Wolkow is using more of a toe tap, but both he and Sox hitting development see similarly in how each slugger is trying to give themselves more space to keep their weight back.
"Honestly I think some of the errors I was making were a lot like Mune," Wolkow said. "I pick up breaking balls well out the hand; I see them fine. With the little leg kick I was doing, I was landing too soon and I didn't have the adjustability to slow myself down enough to hit those breaking balls. If you were to break down the video and look at it super slow, my path is right on the ball. It looks like I'm about to just hammer it, but I'm releasing my barrel a couple frames too early.
"That was a byproduct of the leg lift landing just a little bit too early and the front shoulder opening a little bit too early, and by the time I'm trying to hit the changeup, my bat's pointed a little bit toward second base, first base than the shortstop and I'm out in front on it. If I widen out a little bit and allowing my path to enter a little bit deeper and extend through the ball a little bit longer, with a little bit better direction, I've been able to be ready for the fastball. It's the quickest [pitch] shape and I'm always going to have to hit those, but it's making a little bit easier on some of these breaking ball counts... I've been able to stay in my legs a little bit longer and use the ground to give me enough time."

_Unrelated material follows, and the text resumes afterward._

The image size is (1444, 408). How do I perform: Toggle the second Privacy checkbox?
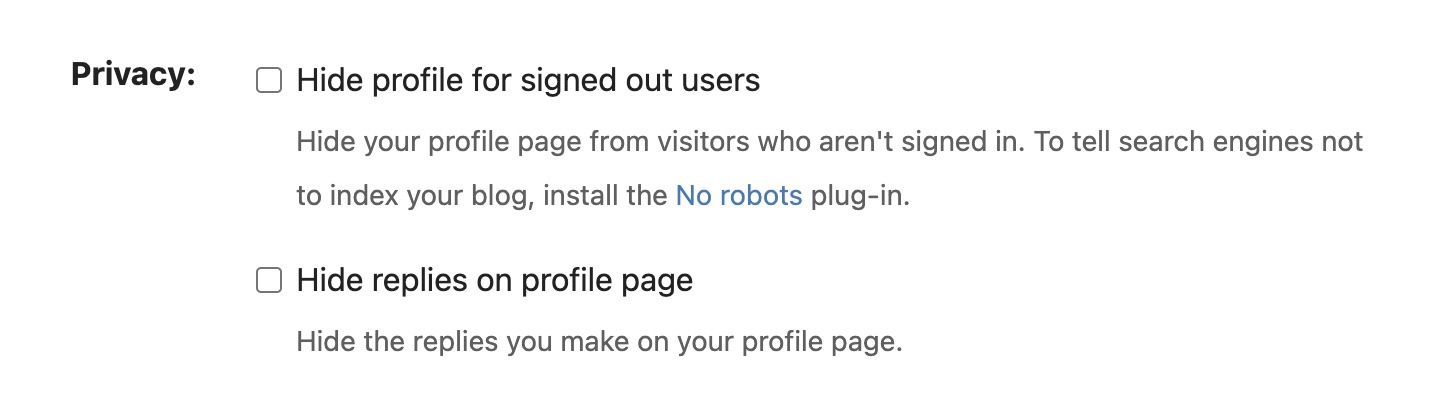pos(269,281)
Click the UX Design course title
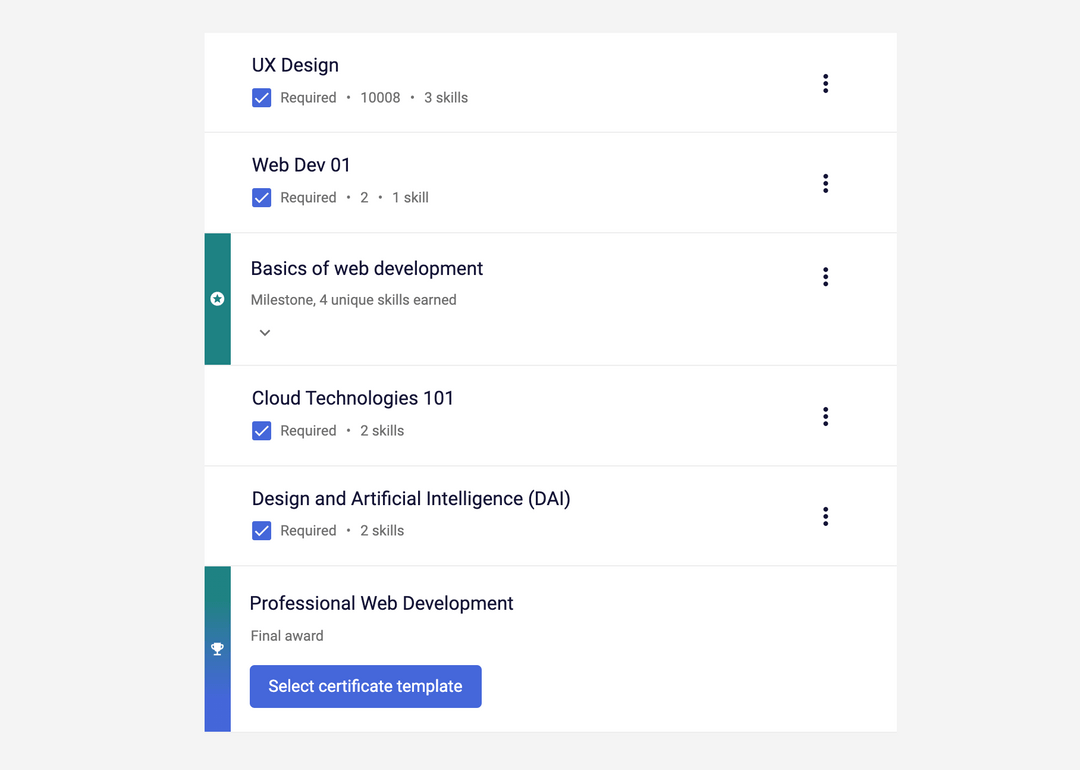The width and height of the screenshot is (1080, 770). pyautogui.click(x=295, y=65)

A HOME RUN by @gwolkow19 to put El Humo in the lead! @AtriumHealthWFB pic.twitter.com/HW3v7hNB7f
— Winston-Salem Dash (@WSDashBaseball) June 3, 2026
If you can believe it after that walkthrough, Wolkow says his favorite part about his recent stretch is how much he's been able to "dumb it down" and focus on swing decisions, rather than his mechanics. His favorite part of the new hitting development infrastructure is how much time is spent facing difficult pitch shapes, since even at his young age, he's grown weary of gawking over big bat speed or exit velocities. Wolkow wants to have good at-bats, and everything else fades into the background in time.
"I'd catch myself a lot of times being in a two-strike count and landing and swinging the bat at 80 miles an hour, and it's like, that's sick bat speed, but if you don't run into the ball, you're just wasting it," Wolkow said. "This is the first spring training where we had multiple machines set up in cages with multiple different pitch shapes. We had cage with five or six coaches set up with different shapes that we'd see. There's guys swinging and missing, and guys fouling it off. If you guys were to go stand outside the cages and watch the guys work, you'd be like, "Dang, these hitters suck.' It's not pretty for sure. But with that type of work, when you step in the game, that's when it makes it feel easier."
At this point in his third full professional season, Wolkow has built up a level of acceptance with thing not looking pretty, with ugly stretches full of strikeouts being part of his journey. He has a complicated relationship with the Judge comparisons, where he knows they are unreasonable at this time, but ultimately aren't overselling his own personal ambitions.
In the scope of his place among White Sox prospects at large, he's a low-probability, high-ceiling long shot. But on his own terms, there's a massive ceiling here that it's his career mission to unlock. The new setup in his swing feels like an important step, but still one of many.
"I've always been one to want to compare myself to others, just trying to be the best at everything, and I think in pro ball that sometimes could be a little bit of a trap," Wolkow said. "I do have those ambitions, and it is fueling and motivating, but it's not always going to be pretty. There's the 0-for-19 weeks, and then going and hitting .600 for a week and getting Player the Week, the game has crazy ups and downs. So, if I could just focus on, one day at a time, one pitch at a time, the rest of it's going to take care of itself."